**WORK REQUIRED**
In the piece on lead in Canadian drinking water, can you rewrite the passage starting at "Exposure could also" and ending at "at greater risk.", swapping "concerted" for "sustained"?

=== EXTRACT ===

Posted by Communications and Marketing on February 3, 2016 in Media Highlights

TORONTO- Water toxicity experts estimate that roughly 10 per cent of Canadians are at risk of being exposed to lead through their drinking water as Americans in Flint, Mich., grapple with an ongoing drinking water scandal.

Research funded by the Canadian Water Network estimates that about 60,000 households in major cities across the country still have lead service lines connecting the home to the municipal water supply.

Senior researcher Graham Gagnon says each member of those households could find themselves consuming lead, which the study says is unsafe for human consumption in any quantity.

Gagnon, who serves as director for the Centre of Water Resources Studies at Dalhousie University in Halifax, says lead service lines can also be present in smaller communities and in larger buildings such as schools.

Exposure could also come about through buildings using fixtures, faucets or other components containing lead.

But Gagnon and others say Canada's cities have recognized the risks and made a concerted effort to decrease the number of lead pipes in their systems in recent years.

Gagnon believes such efforts may protect those cities from the sort of lead poisoning crisis unfolding in Flint, though adds communities that haven't launched replacement projects are at greater risk.

"It would probably be a bit surprising to me for the larger municipalities," Gagnon said of the likelihood of a Flint-style situation in Canada.

=== EXTRACTED RECORDS ===

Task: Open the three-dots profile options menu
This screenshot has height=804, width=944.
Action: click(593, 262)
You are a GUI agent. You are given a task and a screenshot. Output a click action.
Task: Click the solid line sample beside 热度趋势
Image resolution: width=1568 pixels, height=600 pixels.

===
=== EXTRACTED RECORDS ===

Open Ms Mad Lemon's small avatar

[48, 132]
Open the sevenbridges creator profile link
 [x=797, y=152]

===
=== EXTRACTED RECORDS ===

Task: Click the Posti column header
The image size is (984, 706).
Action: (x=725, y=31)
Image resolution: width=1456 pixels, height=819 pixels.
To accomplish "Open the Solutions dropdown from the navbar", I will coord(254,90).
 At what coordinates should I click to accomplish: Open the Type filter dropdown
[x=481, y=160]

===

**SOLUTION TO THE PROBLEM**
Exposure could also come about through buildings using fixtures, faucets or other components containing lead.

But Gagnon and others say Canada's cities have recognized the risks and made a sustained effort to decrease the number of lead pipes in their systems in recent years.

Gagnon believes such efforts may protect those cities from the sort of lead poisoning crisis unfolding in Flint, though adds communities that haven't launched replacement projects are at greater risk.